§ WRITTEN PROBLEM: In the passage on leaking friction stir welds in a battery tray below, retype everything from "Problem Statement and" down to "final leak testing." word for word.

§ DOCUMENT PASSAGE:
──────────

Despite the maturity of FSW technology, achieving consistent, leak-tight welds in high-volume production for battery electric car applications presents significant challenges. Process fluctuations, fixture wear, and assembly gaps can introduce defects that jeopardize seal integrity. These defects, often subtle and difficult to detect via non-destructive methods, pose a high-risk failure mode. This article presents a first-person, systematic investigation into a recurring leakage failure observed in the FSW joints of a battery pack lower tray during mass production. The analysis details the methodology for fault localization, characterizes the root-cause defect, elucidates its formation mechanism, and validates an effective process optimization strategy.
Problem Statement and Initial Investigation
The subject component was the lower tray of a battery pack for a battery electric car. The tray was constructed by FSW joining six extruded 6005-T6 aluminum alloy profiles, including base plates, front/rear panels (which formed an integrated liquid cooling channel), and side panels. The sealing performance of the entire assembly was critically dependent on the quality of these FSW seams. During production, a failure mode manifested as coolant leakage from specific weld lines on the exterior of the tray, leading to functional failure of the thermal management system and subsequent client rejections during final leak testing.

──────────

§ RECORDS SHOWN:
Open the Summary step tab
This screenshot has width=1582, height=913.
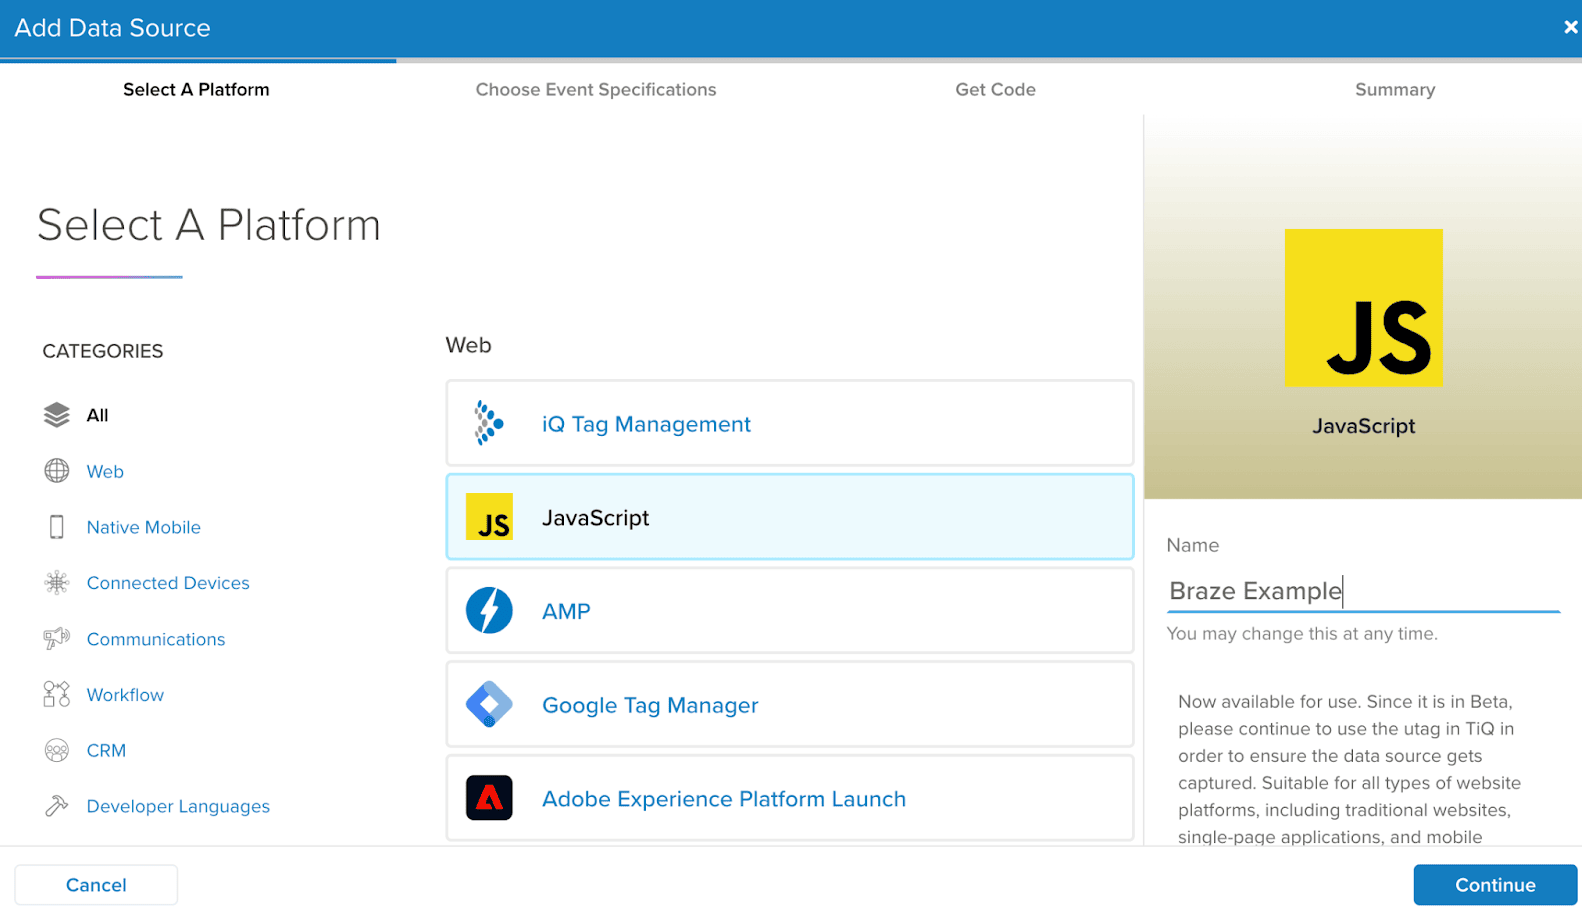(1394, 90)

──────────

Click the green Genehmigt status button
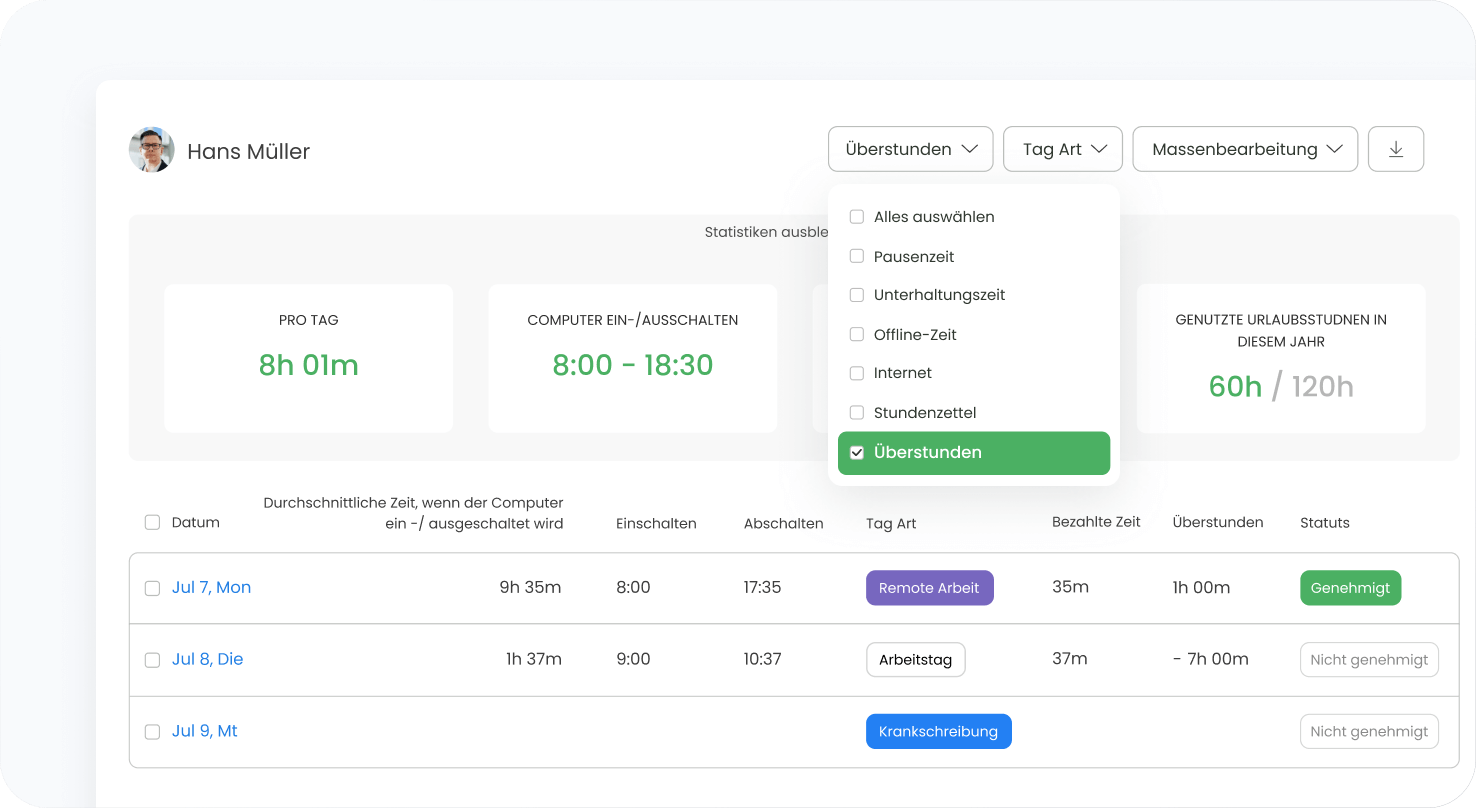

──────────

§ CORRECT RESPONSE:
Problem Statement and Initial Investigation
The subject component was the lower tray of a battery pack for a battery electric car. The tray was constructed by FSW joining six extruded 6005-T6 aluminum alloy profiles, including base plates, front/rear panels (which formed an integrated liquid cooling channel), and side panels. The sealing performance of the entire assembly was critically dependent on the quality of these FSW seams. During production, a failure mode manifested as coolant leakage from specific weld lines on the exterior of the tray, leading to functional failure of the thermal management system and subsequent client rejections during final leak testing.